バトラーがルイネとアニタにお茶とお菓子を給仕し終わる頃に、使用人全員がやって来た。


「全員揃ったわけですね。

特に面白い話ではないのですが、はじめはイーサル神国の都跡を観た感想を話しましょうか」と、言い出した。


それは、この前話したとおりでバンドン王国から力の源であるバニーが抜けたために、ルリ様が神を騙るおかしな国の都を燃やされたと話した、その後の話です。


都跡は少しは冷えたようですが、一面が赤茶けた大地が広がっていました。

その小汚い建物とスラム街を連想する不快な悪臭は無くて、スッキリしていると言うのが私の感想です」


アニタにも感想を話してもらいましょうかと、言うルイネの指示でアニタが観た感想を話した。

「とにかく私は前の都を見ていないのですが、ルイネ様の話で聞くイサール神国の都が、私の感じではスラム街の様で驚きです。

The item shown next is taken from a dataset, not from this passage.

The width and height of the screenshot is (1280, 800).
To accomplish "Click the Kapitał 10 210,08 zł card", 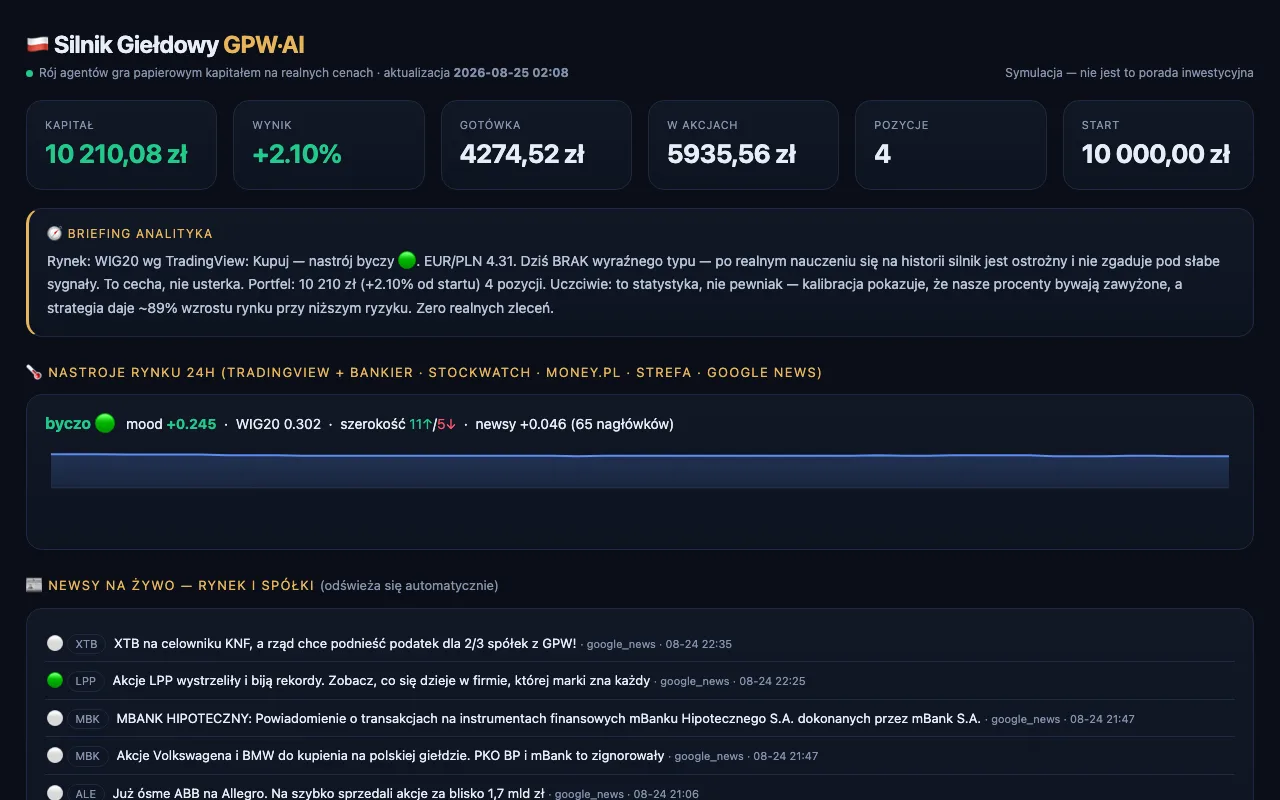I will coord(121,145).
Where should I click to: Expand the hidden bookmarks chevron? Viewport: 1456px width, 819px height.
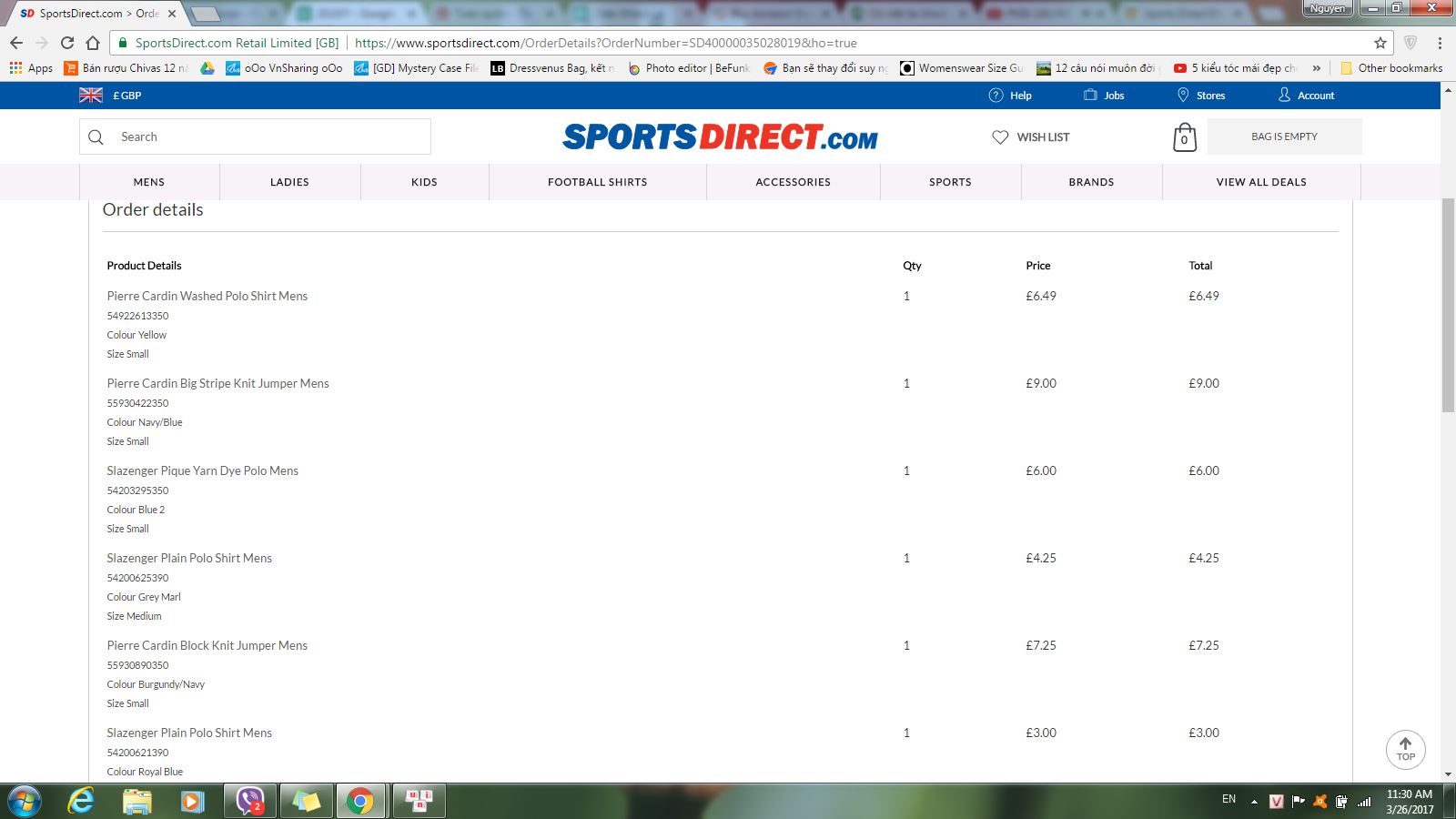tap(1316, 68)
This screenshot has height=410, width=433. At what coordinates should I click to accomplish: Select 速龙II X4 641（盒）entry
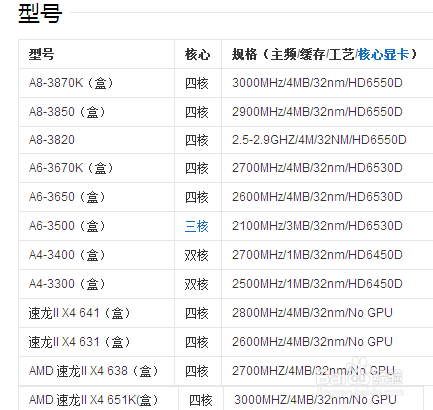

都と言うのは私はその国の顔と思っていますから、それがスラム街ですからね。

なにも無くなった赤茶けた大地は風通しが良くて、私は美神様謹製の帽子が風で飛ばされるのではないかと、そっちが心配になりました。


それから、私が育ったクロス市と大きく違い、はるか遠くに小さく見える山並みです。

クロス市の場合は、山が直ぐそこまで迫った環境ですから、視界を遮らない大地に、爽快感を感じました」と、笑顔で話してくれた。


「私は初めに転移して上空から見ると、冬の弱い光が鈍く反射する日の光に感動しました。

それから、ルイネ様から聞いていたルリ様の彫像を見に行くと、そこにルイネ様の彫像を見て嬉しくなりました」と、ルネが話した。


私は神に逆らう愚か者の末路と思うと、良い気味だとしか思います」と、ヨウコさんが話した。


ところでアニタに少し説明しますと、馴染みの神様も話されたと思いますが、アニタが被る帽子は、アニタ以外では私しか帽子をとる事は出来ませんからねと、言うルイネに、「そっ、そうでした。

何気なく普通に出来ていたので、私が勘違いしてしまいましたと、恥ずかしそうに話した。


「同様に、私はルリ様が燃やされたイストファンの今の繁栄と、イストファンの方は、大地は濃い青色だったそうですが、それを上手く使い王宮の屋根やそのまま舗装路として活用するなど、人の持つアイディアの素晴らしさを感じました」と、ヨウコさんが話してくれた。


「あっ、それは私も同感です。

初めて観た王都イストファンは本当に綺麗で、特に、王宮や主な建物の屋根が綺麗でいい物を見た思います」と、アニタも話した。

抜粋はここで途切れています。